## What you should do
Find every line below that contains the word "agent" and copy it out.

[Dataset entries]
──────────────────────────────

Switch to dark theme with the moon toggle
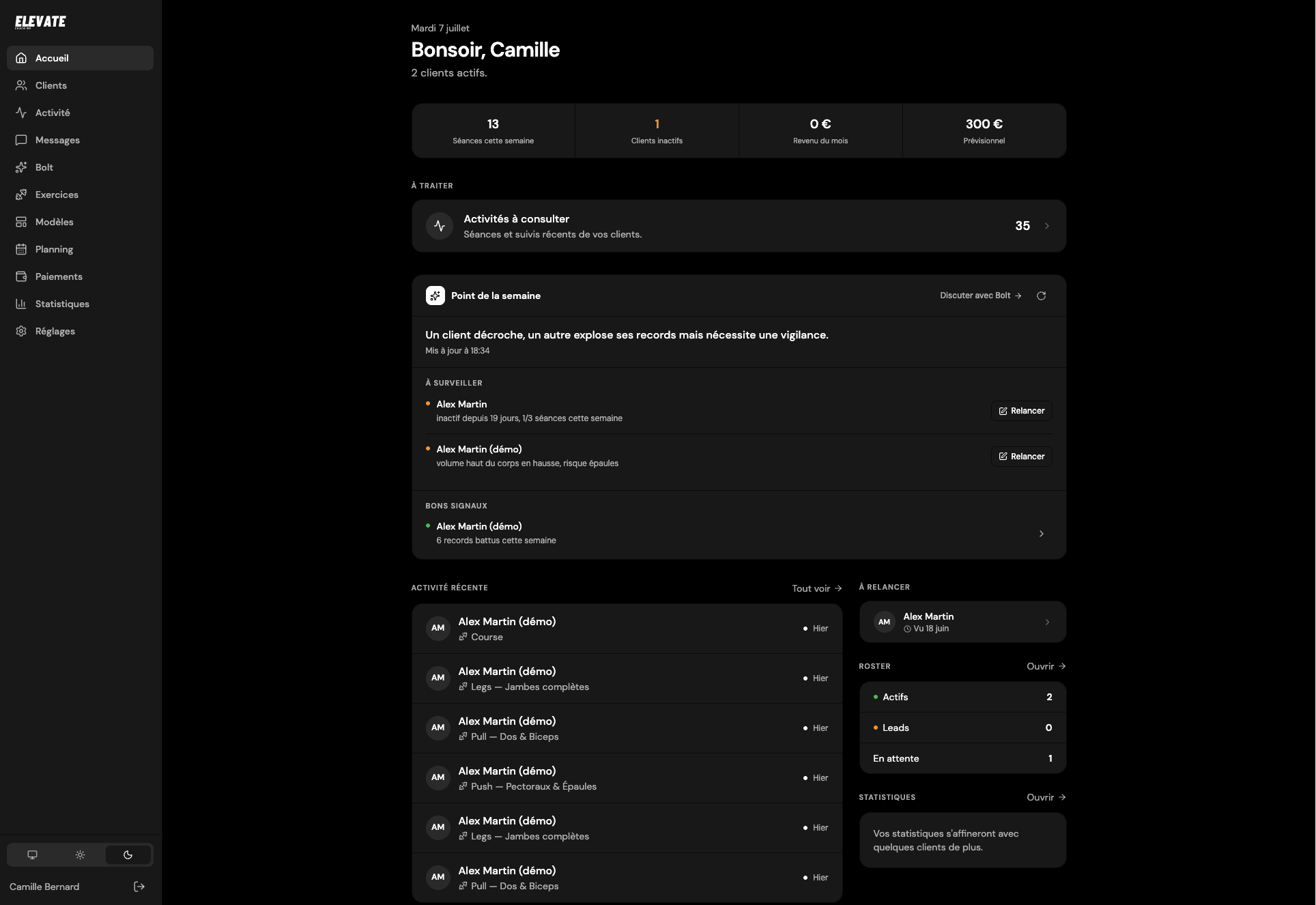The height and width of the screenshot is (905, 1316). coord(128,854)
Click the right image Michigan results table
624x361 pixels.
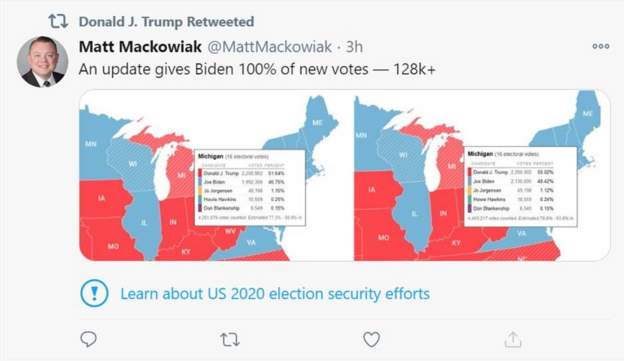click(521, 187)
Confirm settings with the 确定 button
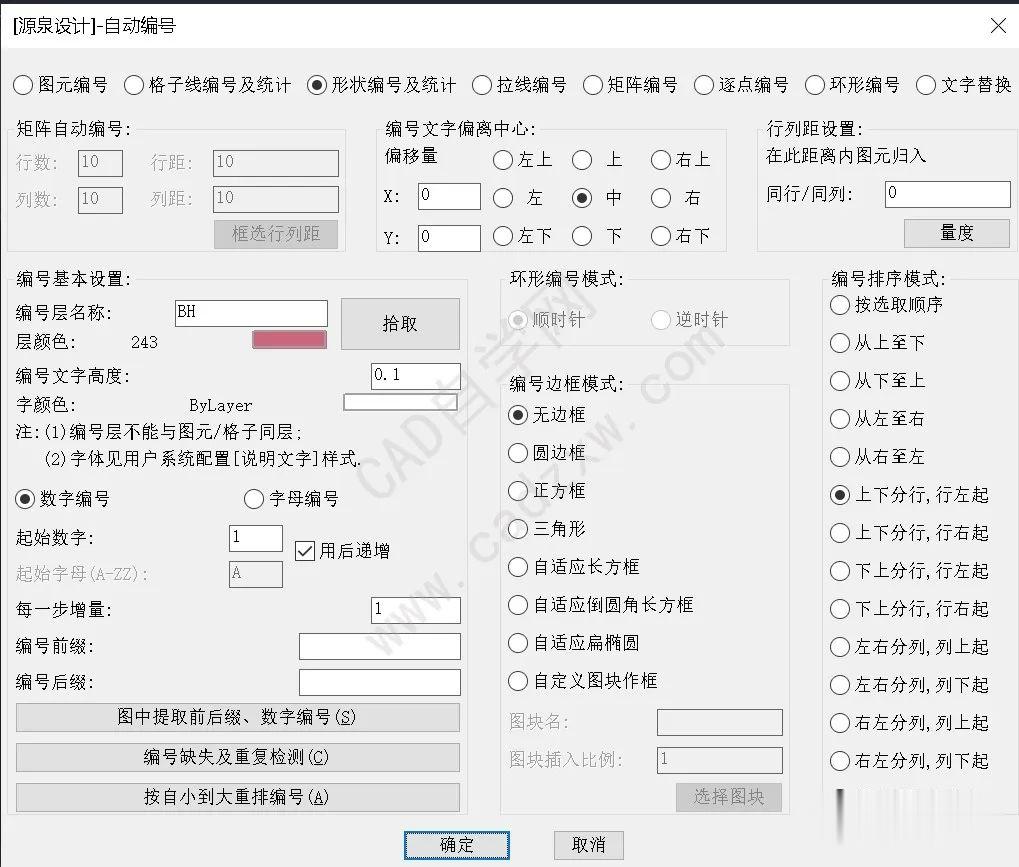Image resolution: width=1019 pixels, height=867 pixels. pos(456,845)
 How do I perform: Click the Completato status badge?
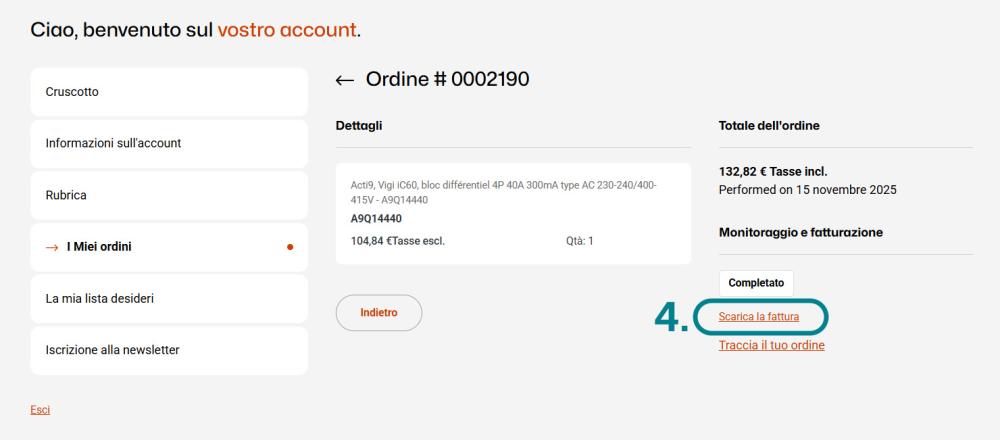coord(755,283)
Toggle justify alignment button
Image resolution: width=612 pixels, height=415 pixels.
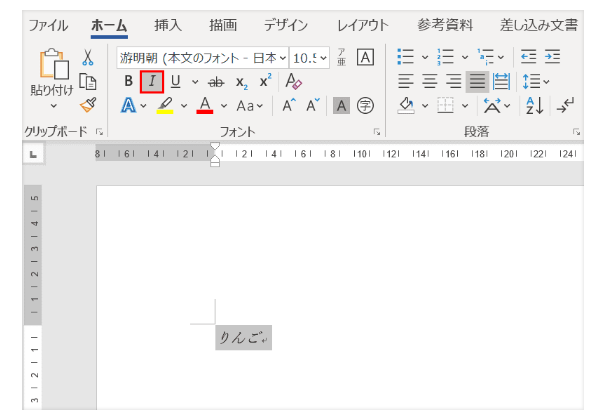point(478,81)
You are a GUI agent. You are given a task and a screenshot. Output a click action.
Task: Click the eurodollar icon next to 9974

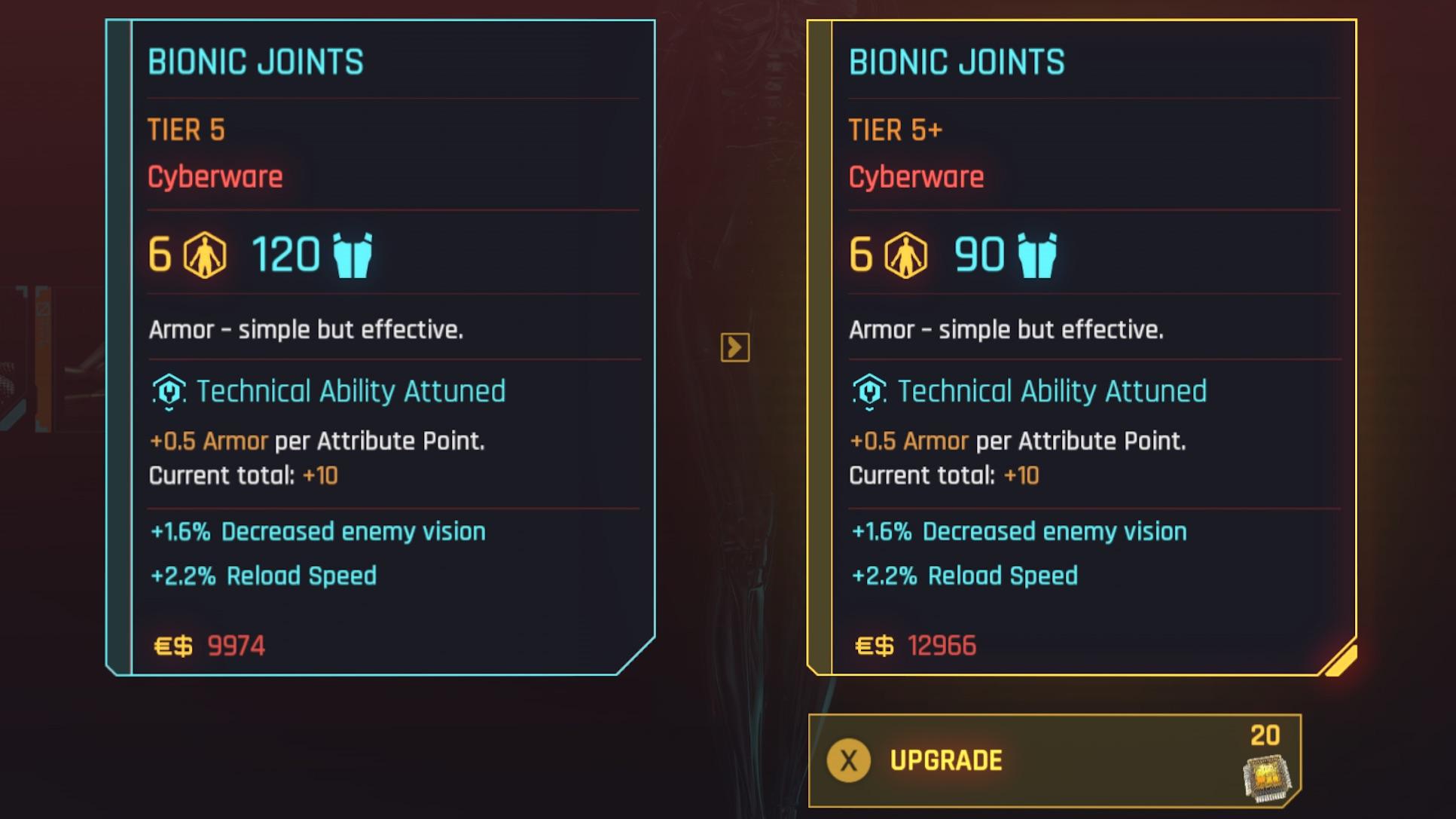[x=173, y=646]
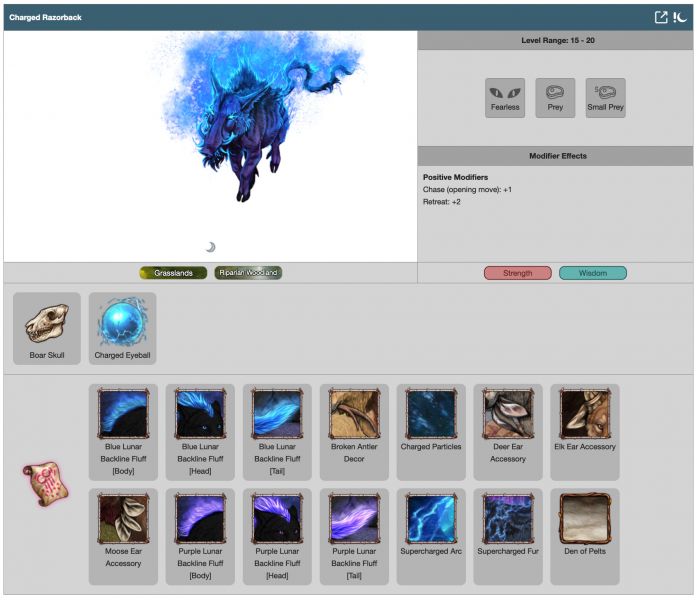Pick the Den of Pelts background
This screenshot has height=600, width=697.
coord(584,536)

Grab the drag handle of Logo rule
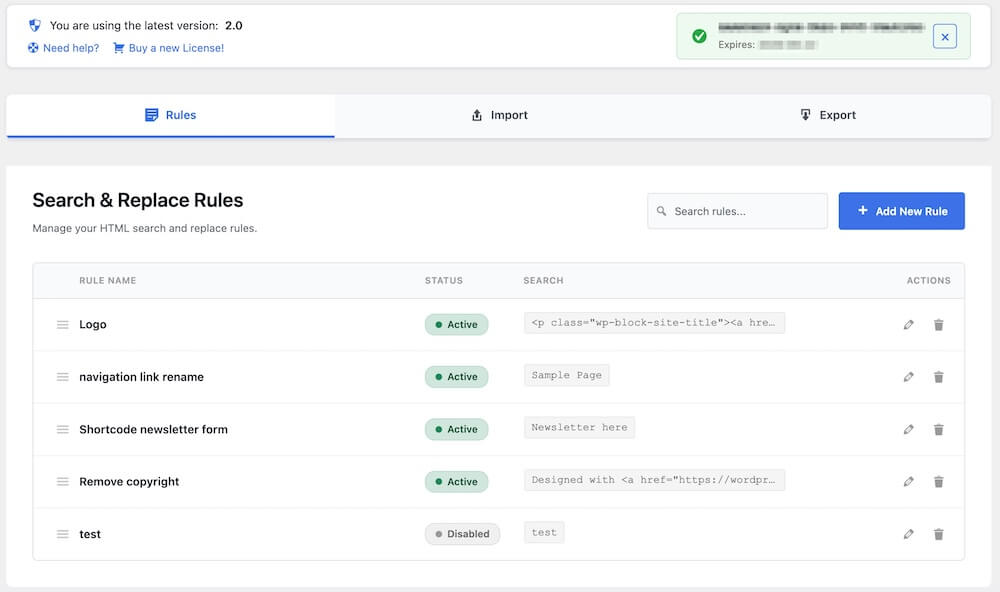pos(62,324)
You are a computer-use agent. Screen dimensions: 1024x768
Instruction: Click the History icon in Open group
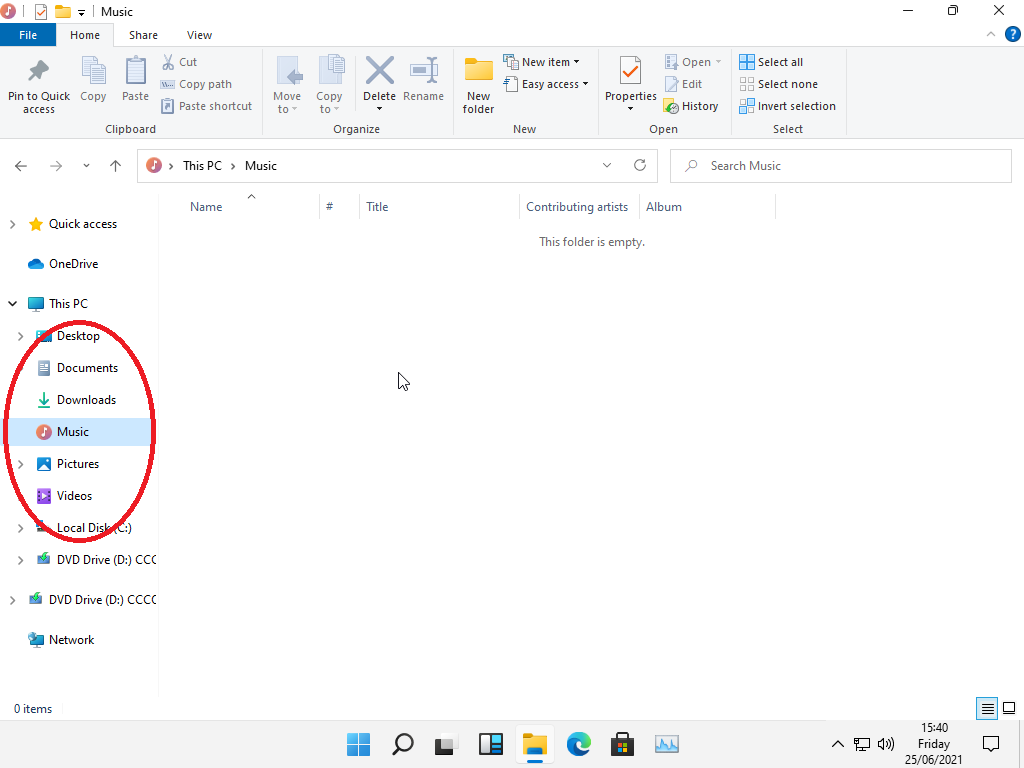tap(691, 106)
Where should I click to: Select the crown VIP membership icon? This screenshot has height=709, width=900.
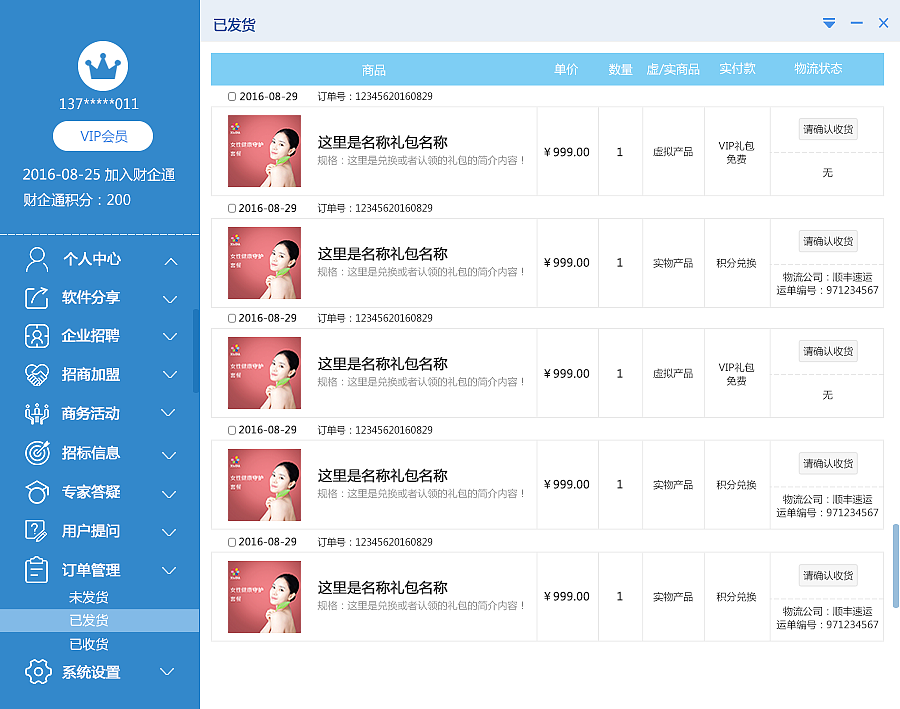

──────────────────────────────

## Solved exercise
You are a GUI agent. You are given a task and a screenshot. Output a click action.
You are a computer-use agent. Screen dimensions: 1024x768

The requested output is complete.